Please join us April 22nd, 1126 E. 59th Street, Rm 401, 4:30-5:50, for the second City, Society and Space workshop of the quarter!  We are excited to have Gordon C.C. Douglas (2014 PhD) Post-Doc at the Institute for Public Knowledge at New York University present his recent work: “Methodological Considerations for a Cultural Sociology of Urban Planning”, a discussion of some of his recent qualitative work in progress.

As usual, food and drink will be provided!

The abstract for the talk is below:

“This talk, building out of a couple of projects-in-progress, will focus on exploring two elements of classical Chicago urban sociology that might fruitfully be connected, debated, and revived: the explicit sociological analysis of urban planning, and the tradition of naturalistic and “journalistic” research and reportage. Sociological scholarship on urban planning, policy, development, and design has been central yet sporadic in urban sociology and has not been effectively codified. Meanwhile, the empirical art of what Robert Park called “nosing around,” and what I expand to mean the walking of a city or neighborhood, talking to informants, observing, understanding, and reporting cultural phenomena, has new relevance as qualitative methodologists speak up for the unique advantages of their trade (rather than washing them over with quantitative language) and recognize the importance of public communication. Posing several studies of my own as cases for brief analysis and discussion, I will consider the potential advantages and disadvantages of an adaptive, story-driven, naturalistic approach to a cultural sociology of urban planning.
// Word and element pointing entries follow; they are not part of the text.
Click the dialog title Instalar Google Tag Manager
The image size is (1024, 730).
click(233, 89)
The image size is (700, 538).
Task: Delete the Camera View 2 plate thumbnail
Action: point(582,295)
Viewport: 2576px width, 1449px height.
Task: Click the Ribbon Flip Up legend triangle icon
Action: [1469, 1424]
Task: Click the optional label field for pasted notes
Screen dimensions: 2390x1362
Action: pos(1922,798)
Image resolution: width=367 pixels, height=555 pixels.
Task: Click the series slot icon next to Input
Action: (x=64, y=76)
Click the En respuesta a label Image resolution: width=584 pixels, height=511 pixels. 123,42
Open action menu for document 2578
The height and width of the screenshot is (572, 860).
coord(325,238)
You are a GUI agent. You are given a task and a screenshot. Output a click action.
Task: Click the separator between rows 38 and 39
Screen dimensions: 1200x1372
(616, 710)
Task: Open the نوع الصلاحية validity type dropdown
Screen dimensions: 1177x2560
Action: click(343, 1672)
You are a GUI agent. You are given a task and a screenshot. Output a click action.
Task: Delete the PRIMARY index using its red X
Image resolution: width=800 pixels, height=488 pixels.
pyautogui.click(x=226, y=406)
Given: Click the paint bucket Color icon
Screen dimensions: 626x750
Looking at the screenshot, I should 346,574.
I hope to provoke discussion not only of the epistemological importance of the sociology of planning per se, but of the controversial methodological standing of a more “journalistic” form of sociological reportage and the potential value (and pitfalls) of bringing such an approach to the study of urban planning, policy, and development.”
 
(In lieu of a paper version of the talk itself, Gordon will provide an example of one of the studies he will pose as a case of qualitative research on the cultures of urban planning, a previously unpublished chapter from his forthcoming book, as well as the methods appendix from that study.)